Instantly, Sklayne reformed right where he had been. Just as he had been. Frozen in the hot sun, stock still on the stark baking ground.
Lucia said, “You pick him up.”
Quinn took a deep breath. A very deep breath. “Leave him for now.”
“But what if—” No, she wouldn’t finish that. She wouldn’t think about the way this baffling not-cat had a direct connection to Trevarr — and maybe even to Garrie.
She wouldn’t think about the possibility that Sklayne’s behavior wasn’t about what was happening here at all.
“Okay,” she said, pretending her voice was steady. “Let’s get through that door.”
Caryn stared warily at Sklayne, her hand still on the knob. “It’s locked.”
Quinn glanced at the dirty window — but with plywood behind it, they we
ren’t going to smash their way in, either.
The door had a small window. Garrie could have made it. Or she could have picked the lock. Or scanned the place for resident energies, or —
“Splitting up,” Quinn said. “Always such a damned bad idea.” He spared Lucia the briefest of glances. “I know, I know. We didn’t have any choice.” His voice might even have broken a little on those last few words, but now it steadied. “Who ever said we were prepared for this sort of thing? We work for people, not against them. I spout facts, that’s all!”
Lucia heard her own voice from far away. “I bet it’s a hundred degrees in the shade. How hot does this place get, anyway?”
Quinn didn’t even pause. “Sedona has a generally mild climate. Record high is a couple of hundred and ten days — most recently in 2003. Goes over a hundred about twenty days a year and — God, Lu, you got me going, didn’t you?”

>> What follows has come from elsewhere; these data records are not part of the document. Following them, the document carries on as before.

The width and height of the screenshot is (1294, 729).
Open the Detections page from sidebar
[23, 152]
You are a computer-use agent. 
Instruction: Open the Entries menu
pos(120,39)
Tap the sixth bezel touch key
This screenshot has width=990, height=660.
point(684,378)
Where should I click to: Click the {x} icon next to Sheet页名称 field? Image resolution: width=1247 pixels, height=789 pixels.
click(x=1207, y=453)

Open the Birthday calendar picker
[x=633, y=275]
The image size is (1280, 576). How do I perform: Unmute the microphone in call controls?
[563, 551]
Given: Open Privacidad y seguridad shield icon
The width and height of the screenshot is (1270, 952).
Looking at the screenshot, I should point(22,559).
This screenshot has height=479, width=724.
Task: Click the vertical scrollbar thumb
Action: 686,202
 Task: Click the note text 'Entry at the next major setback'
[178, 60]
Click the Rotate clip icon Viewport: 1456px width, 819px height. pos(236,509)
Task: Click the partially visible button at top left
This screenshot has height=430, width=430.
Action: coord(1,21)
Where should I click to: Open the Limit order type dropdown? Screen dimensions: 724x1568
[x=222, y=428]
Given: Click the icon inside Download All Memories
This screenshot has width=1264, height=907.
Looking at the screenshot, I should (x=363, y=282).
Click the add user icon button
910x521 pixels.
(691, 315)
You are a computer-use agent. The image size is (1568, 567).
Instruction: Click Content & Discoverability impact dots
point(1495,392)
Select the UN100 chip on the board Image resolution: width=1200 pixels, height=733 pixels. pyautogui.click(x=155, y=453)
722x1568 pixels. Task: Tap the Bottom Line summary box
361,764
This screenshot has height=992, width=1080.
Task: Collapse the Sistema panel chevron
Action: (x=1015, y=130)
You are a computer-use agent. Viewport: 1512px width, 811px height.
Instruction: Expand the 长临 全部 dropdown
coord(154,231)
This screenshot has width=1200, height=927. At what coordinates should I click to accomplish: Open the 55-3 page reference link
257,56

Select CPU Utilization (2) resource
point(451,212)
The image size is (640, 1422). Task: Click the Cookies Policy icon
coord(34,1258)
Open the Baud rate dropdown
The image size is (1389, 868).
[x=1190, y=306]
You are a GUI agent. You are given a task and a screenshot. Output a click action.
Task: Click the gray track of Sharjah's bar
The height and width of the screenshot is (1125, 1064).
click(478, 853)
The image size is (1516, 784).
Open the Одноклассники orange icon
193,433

Lucia just smiled thinly. “Better now?”
“Let’s just do this.”
Caryn said, “But the door—”
Quinn stalked to the car, flipping up the back hatch. “If there was someone lurking here, he’d have been out to check on your knob-rattling. So stealth mode is off.” He emerged with a tire iron in hand. “I know Robin got herself into this. I know if she’d let us work this our way, if she hadn’t kept things from us, things never would have gone this far. But those were mistakes. She doesn’t deserve to die for them.”
“Mowmowmow,” Sklayne said softly, a piteous thing. As Quinn slammed the hatch closed, Sklayne sprang abruptly to his feet, all bristling whiskers and stiff tail and mysterious thumb-claws. He glared narrow-eyed at the door.
Caryn’s eyes widened, and Lucia told her, “Maybe you should—”
Too late.
Sklayne burst into a blur of speed. Before Quinn could do more than jerk out a startled exclamation and Lucia could do more than throw her hands out in protest, he slammed into the door, leaping straight for the knob and lock assembly.
And quite impossibly, passing through it.
“Oh!” Caryn said, at the exact instant a faint flash came from the lock, an electric zing of energy. A sharp brittle crack of metal and dust poofed out around the edges of the door and keyhole.